What to do>
Repeat exactly the lines that begin at the one containing "You are a GUI" and end at the final line of the records; include no pictures and nothing else.

::::

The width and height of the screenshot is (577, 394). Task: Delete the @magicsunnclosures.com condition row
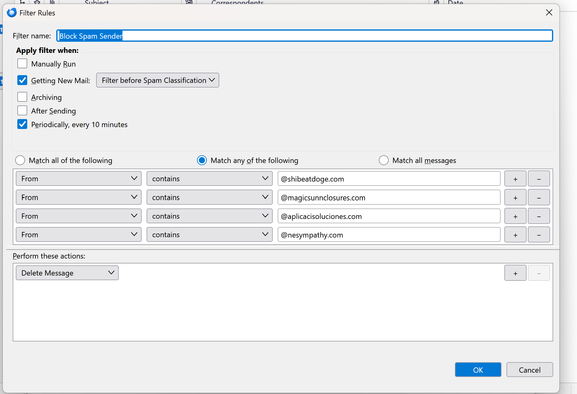(539, 198)
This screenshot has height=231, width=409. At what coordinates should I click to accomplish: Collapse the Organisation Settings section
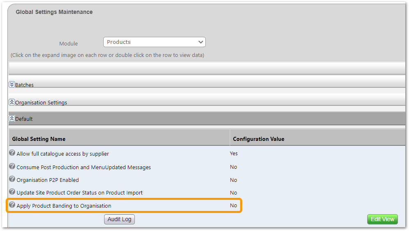point(12,102)
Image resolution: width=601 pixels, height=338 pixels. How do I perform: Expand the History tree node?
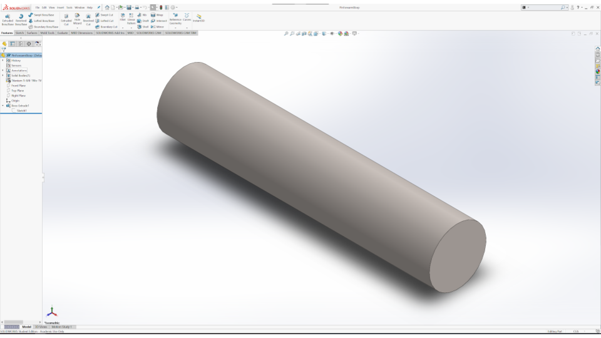(3, 60)
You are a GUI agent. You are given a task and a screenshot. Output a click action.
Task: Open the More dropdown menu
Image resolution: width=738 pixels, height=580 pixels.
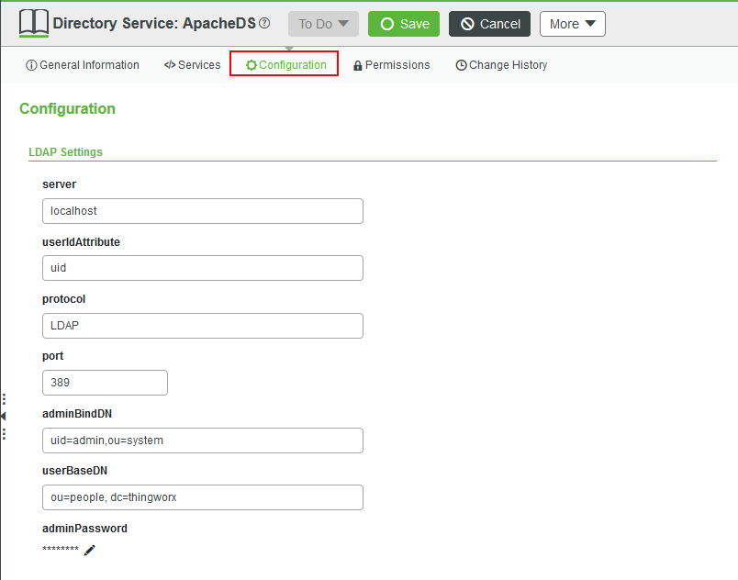pyautogui.click(x=572, y=24)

::::

Answer to this exercise>
You are a GUI agent. You are given a task and a screenshot. Output a click action.
Task: Open the More dropdown menu
Image resolution: width=738 pixels, height=580 pixels.
pyautogui.click(x=572, y=24)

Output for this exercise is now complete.